Why "especially a process manager"? Because in my experience they often want to measure stuff!
Measuring isn't good or bad. Measuring isn't the only thing to do either and it may not be the first thing to do. In my opinion it is never the first thing to do.
If you are working on a software development team and it is experiencing some difficulty what do you do to get "control" of the situation?
Suppose the code is in a state of thrashing in that one bug fix seems to create new bugs.
What would you do?
Maybe you would do this:
1) Are they doing code reviews? How many of you are doing code reviews before check-in?
2) Are there regression tests? How much code coverage do we have with our tests?
(I will stop here for brevity)
For a process manager does everything have a process solution? If the perfect process is in place and there are failures does it mean that the people are wrong? Just a couple of thought questions.
Now to the point.
If there are problems then ask those that are experiencing the problems what they think the problems are and how they think the problems can be addressed. Listen carefully to their responses.

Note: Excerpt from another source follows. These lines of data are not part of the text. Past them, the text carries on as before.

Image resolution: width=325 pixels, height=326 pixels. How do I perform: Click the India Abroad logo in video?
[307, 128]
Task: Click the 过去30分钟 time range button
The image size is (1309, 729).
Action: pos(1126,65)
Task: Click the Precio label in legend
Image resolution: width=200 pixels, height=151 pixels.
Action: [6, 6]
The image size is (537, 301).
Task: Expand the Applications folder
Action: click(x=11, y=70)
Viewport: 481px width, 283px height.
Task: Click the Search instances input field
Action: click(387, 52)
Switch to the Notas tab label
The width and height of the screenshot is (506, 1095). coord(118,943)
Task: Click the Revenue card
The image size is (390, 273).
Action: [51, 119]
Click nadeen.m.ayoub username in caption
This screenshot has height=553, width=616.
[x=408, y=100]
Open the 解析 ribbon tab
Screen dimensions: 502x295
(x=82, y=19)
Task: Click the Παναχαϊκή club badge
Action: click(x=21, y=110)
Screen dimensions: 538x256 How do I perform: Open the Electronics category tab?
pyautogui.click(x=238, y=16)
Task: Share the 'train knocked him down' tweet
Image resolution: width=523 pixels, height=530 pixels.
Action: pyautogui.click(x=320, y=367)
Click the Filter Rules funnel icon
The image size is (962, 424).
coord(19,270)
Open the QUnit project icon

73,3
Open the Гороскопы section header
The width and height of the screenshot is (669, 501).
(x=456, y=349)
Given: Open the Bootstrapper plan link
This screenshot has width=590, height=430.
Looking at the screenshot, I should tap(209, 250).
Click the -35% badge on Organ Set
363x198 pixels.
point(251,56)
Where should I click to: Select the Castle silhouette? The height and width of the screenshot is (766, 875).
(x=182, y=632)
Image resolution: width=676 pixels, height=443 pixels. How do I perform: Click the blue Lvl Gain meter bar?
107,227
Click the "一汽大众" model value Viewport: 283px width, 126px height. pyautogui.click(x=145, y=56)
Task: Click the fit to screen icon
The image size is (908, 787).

I have worked on many products where the software's design had reached its limit of usability. This includes software that I myself designed. There comes a time where weaknesses and inefficiencies become grossly apparent and it is time to address the core issues. While working on these products (with very large code bases) I have seen the fixes create new bugs and the code stability thrashes about. In each of these instances I have been asked what is wrong and I have said, "We need time to build a new foundation, the code has become a mess of add-ons and kludges and it is only going to get worse." Most every time the response is, "We do not have time for that. We will do code reviews and have someone start on writing tests to get better coverage." And most every time the thrashing problem does not go away. The thrashing seems to lessen but I propose that it lessens only because less code is being written due to the fact that more time is spent in code reviews and writing regression tests.
Do you have an example where you felt you knew how to address the "real" problem but was never asked? Is it always a matter of improving the process that will make the bugs go away?
Well, some of you are probably saying, "He wants cowboy programming. He never has liked Process Managers and gives them grief whenever he can. He never has worked on a large project with many developers or he would know that process is what holds it all together." Well, say what you may, that is your prerogative and that is what I am doing here!
I still say this, "Listen first." What does listen mean? It means hearing and understanding. Understanding is the key. This key makes it difficult for managers that do not have technical backgrounds for if they do not understand the problem or the proposed solution. How do such know if the suggestion is good or bad? If the manager doesn't understand the technical issues and only understands process then how can the manager do anything but suggest process changes to address every problem?
Listen first. Measure later.
p.s. Maybe you have heard, Measure twice and cut once. It is a saying used by carpenters. It doesn't apply to software. Sorry.